ProgramFiles\Common\Helper.dll

On Saturday evening (11/8/08) when I turned on my computer an explorer window popped up from ProgramFiles\Common with two files in it; helper.dll and helper.sig. As best as I can tell something was accidentally loaded on Saturday morning while my mother was on eBay.

I found this thread http://forums.majorgeeks.com/showthread.php?t=35407 and followed all the instructions.

All that is happening now is that the explorer window still pops up but there are no files in it.

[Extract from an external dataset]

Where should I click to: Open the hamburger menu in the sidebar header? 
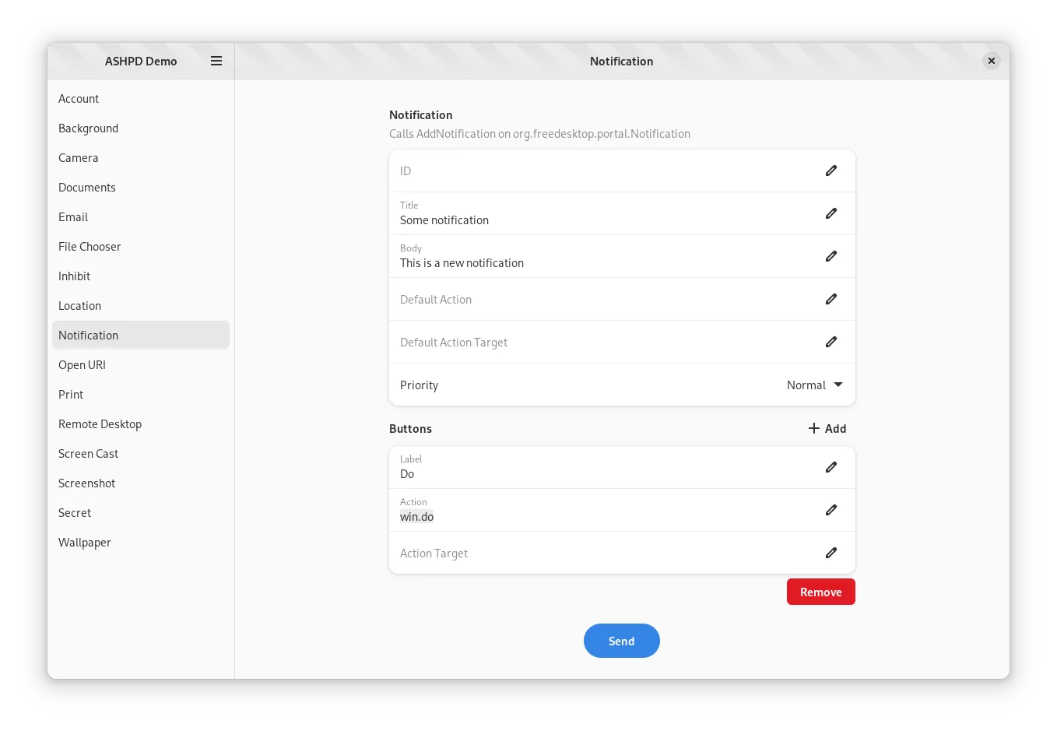216,61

I am hesitant to follow any of the other threads instructions from this point, because they all seem to be different.

Here are the logs from the scans suggested for the Malware Removal Tool:

 

Here is the last log:


Any help is greatly appreciated.

Thanks

 

We need to download and run FindAWF by noahdfear.

• Please download FindAWF by noahdfear.
  • FindAWF.exe
• Save to your desktop.
• Double-click the FindAWF icon.
  • If you receive any security alerts and/or warnings please allow the utility to run.
• As instructed, press any key to continue.
  
• Use the following option: Press 2 then Enter to restore files from bak folders
  
• A text file opens called: files.txt
• Click below the line and paste the following list of files to be restored:

• Next, close and click Yes to save the changes.
  
• Once files.txt is saved, FindAWF does the following:
  • It attempts to terminate the process represented by each filename on the list, if running
  • Deletes the rogue file from the parent folder, if present
  • Copies the original file to the parent folder
• When done with the above, it automatically runs a new scan and opens a new log.
• Please provide the new FindAWF log in your reply.

 

Here is the log.

Don't know if this is important but after this program showed up, I began to receive speaking banner ads (very annoying) :mad promising a free Wii or WalMart gift certificate. After running the Read & Run me first they stopped, but a lot of my IE icons were screwed up. Also, Microsoft downloaded 5 updates soon after. Since then it semms atleast the icons have righted themselves, but the Common folder continues to surface on start up.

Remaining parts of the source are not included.